§ **Enunciado**: Por favor, presenta en una lista numerada las líneas de los registros que empiezan en la que contiene "28 (53, 793)" y siguen hasta la que contiene "Ergast API (1215, 984)", ambas incluidas. Omite las líneas en blanco.

§ **Datos mostrados**:
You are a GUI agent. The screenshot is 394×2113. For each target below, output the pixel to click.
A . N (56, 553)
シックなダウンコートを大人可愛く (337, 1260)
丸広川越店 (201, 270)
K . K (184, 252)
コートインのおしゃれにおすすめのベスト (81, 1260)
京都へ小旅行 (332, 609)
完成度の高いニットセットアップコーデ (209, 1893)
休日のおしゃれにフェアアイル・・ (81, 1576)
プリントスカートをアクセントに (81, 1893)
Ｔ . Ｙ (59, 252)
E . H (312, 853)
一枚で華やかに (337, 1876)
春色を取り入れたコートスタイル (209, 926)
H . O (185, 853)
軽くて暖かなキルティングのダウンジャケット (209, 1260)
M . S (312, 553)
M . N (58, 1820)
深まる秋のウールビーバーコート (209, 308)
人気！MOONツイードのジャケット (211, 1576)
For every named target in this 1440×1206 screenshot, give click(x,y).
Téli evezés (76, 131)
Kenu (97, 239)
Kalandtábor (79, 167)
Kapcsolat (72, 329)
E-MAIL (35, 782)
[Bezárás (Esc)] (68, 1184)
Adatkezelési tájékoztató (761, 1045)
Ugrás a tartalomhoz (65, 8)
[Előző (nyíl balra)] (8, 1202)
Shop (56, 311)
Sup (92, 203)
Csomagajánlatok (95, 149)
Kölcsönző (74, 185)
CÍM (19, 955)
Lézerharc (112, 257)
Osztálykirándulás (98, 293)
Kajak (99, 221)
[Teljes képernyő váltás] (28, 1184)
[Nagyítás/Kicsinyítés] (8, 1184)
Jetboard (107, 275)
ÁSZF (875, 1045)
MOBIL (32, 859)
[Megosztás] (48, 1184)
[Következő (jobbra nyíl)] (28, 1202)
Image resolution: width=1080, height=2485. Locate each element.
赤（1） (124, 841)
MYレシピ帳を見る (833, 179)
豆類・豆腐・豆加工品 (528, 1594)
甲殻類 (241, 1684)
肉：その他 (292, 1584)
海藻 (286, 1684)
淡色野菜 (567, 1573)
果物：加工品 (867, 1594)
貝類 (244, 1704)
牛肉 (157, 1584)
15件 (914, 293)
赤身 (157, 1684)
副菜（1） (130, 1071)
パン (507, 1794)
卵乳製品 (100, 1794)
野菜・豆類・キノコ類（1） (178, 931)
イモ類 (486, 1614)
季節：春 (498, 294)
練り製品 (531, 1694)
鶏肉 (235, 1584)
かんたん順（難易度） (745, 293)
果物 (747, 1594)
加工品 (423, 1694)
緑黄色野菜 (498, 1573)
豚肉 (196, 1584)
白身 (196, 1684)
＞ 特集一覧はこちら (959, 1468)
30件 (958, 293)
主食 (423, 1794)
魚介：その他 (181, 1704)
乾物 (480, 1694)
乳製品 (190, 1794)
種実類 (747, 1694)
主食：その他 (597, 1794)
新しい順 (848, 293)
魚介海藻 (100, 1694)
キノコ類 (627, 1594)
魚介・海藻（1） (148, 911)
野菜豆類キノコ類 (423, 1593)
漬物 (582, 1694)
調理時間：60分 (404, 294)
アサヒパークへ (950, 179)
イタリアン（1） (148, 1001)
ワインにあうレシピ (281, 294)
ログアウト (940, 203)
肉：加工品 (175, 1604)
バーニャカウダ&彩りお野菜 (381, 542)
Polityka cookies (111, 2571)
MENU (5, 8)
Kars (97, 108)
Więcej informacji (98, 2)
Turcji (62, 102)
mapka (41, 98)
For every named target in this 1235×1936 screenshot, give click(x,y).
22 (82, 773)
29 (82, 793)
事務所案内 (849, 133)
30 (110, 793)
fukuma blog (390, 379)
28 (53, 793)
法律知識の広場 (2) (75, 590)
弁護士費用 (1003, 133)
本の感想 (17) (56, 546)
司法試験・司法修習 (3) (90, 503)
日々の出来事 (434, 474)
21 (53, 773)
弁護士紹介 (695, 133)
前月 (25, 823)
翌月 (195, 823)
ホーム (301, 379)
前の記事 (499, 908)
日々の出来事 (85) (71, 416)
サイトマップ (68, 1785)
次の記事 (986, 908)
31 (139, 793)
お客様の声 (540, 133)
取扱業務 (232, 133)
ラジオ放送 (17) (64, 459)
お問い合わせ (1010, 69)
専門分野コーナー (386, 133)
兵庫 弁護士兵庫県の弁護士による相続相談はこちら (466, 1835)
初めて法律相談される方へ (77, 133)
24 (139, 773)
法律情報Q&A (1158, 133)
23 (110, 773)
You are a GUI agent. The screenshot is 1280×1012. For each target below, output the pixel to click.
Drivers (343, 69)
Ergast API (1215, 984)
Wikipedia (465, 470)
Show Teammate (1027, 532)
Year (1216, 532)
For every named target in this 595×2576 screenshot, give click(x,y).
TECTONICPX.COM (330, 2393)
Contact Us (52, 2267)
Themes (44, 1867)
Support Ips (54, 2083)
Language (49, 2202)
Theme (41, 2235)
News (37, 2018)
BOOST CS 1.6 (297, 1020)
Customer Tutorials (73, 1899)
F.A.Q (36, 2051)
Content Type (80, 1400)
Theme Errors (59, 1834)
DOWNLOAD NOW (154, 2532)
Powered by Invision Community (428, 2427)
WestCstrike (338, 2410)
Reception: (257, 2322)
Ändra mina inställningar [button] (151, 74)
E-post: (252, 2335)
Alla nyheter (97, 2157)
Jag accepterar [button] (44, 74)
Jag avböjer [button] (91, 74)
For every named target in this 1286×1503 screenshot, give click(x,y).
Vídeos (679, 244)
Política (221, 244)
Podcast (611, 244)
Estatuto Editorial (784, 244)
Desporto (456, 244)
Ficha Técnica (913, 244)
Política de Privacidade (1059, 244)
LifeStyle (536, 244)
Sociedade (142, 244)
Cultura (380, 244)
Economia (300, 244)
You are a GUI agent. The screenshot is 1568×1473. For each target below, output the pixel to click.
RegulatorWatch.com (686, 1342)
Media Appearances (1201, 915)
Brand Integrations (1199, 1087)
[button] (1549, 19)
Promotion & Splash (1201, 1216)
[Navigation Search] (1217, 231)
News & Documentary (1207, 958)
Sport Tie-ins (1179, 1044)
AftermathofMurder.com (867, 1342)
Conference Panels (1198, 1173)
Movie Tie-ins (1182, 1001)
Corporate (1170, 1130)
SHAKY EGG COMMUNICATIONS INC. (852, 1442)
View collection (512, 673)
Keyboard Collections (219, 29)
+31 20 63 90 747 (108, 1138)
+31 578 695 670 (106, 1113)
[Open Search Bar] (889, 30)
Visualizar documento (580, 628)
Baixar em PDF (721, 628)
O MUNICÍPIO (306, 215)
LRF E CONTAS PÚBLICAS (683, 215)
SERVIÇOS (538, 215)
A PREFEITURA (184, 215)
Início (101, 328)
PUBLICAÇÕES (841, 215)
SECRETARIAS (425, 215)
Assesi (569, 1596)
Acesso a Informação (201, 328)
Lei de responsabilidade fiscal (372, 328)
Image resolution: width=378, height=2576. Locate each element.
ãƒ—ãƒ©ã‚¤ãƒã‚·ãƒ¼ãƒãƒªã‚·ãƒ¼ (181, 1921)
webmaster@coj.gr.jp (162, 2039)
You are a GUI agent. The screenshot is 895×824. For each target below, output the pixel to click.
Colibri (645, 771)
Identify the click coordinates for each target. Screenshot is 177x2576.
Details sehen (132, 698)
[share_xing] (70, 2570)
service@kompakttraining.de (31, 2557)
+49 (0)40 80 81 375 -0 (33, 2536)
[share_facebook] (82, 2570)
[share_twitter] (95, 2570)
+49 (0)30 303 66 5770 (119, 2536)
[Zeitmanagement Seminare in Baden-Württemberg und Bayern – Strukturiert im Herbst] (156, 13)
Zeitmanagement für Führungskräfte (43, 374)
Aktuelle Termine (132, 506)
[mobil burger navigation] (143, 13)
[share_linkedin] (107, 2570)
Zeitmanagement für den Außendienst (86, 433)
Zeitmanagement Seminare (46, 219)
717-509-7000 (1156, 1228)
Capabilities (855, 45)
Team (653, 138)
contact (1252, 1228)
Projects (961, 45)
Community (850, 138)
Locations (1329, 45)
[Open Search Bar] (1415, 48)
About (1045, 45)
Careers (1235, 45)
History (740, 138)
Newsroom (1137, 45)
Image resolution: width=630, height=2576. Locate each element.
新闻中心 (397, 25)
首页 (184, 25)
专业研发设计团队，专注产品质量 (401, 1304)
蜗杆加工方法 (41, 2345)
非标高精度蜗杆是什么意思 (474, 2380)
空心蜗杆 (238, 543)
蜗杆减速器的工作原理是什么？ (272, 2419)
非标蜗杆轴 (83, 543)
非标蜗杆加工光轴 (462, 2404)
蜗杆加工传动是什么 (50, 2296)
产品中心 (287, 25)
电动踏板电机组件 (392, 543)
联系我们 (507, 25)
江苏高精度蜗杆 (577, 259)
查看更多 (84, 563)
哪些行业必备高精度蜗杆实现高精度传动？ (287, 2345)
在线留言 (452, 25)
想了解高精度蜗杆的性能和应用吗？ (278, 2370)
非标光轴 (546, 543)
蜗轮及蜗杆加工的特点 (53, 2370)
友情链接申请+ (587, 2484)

§ **Respuesta correcta**:
1. 28 (53, 793)
2. 法律知識の広場 (2) (75, 590)
3. 弁護士費用 (1003, 133)
4. 本の感想 (17) (56, 546)
5. 司法試験・司法修習 (3) (90, 503)
6. 日々の出来事 (434, 474)
7. 21 (53, 773)
8. 弁護士紹介 (695, 133)
9. 前月 (25, 823)
10. 翌月 (195, 823)
11. ホーム (301, 379)
12. 前の記事 (499, 908)
13. 日々の出来事 (85) (71, 416)
14. サイトマップ (68, 1785)
15. 次の記事 (986, 908)
16. 31 (139, 793)
17. お客様の声 (540, 133)
18. 取扱業務 (232, 133)
19. ラジオ放送 (17) (64, 459)
20. お問い合わせ (1010, 69)
21. 専門分野コーナー (386, 133)
22. 兵庫 弁護士兵庫県の弁護士による相続相談はこちら (466, 1835)
23. 初めて法律相談される方へ (77, 133)
24. 24 (139, 773)
25. 法律情報Q&A (1158, 133)
26. 23 (110, 773)
27. You are a GUI agent. The screenshot is 1280×1012. For each target below, output the pixel to click.
28. Drivers (343, 69)
29. Ergast API (1215, 984)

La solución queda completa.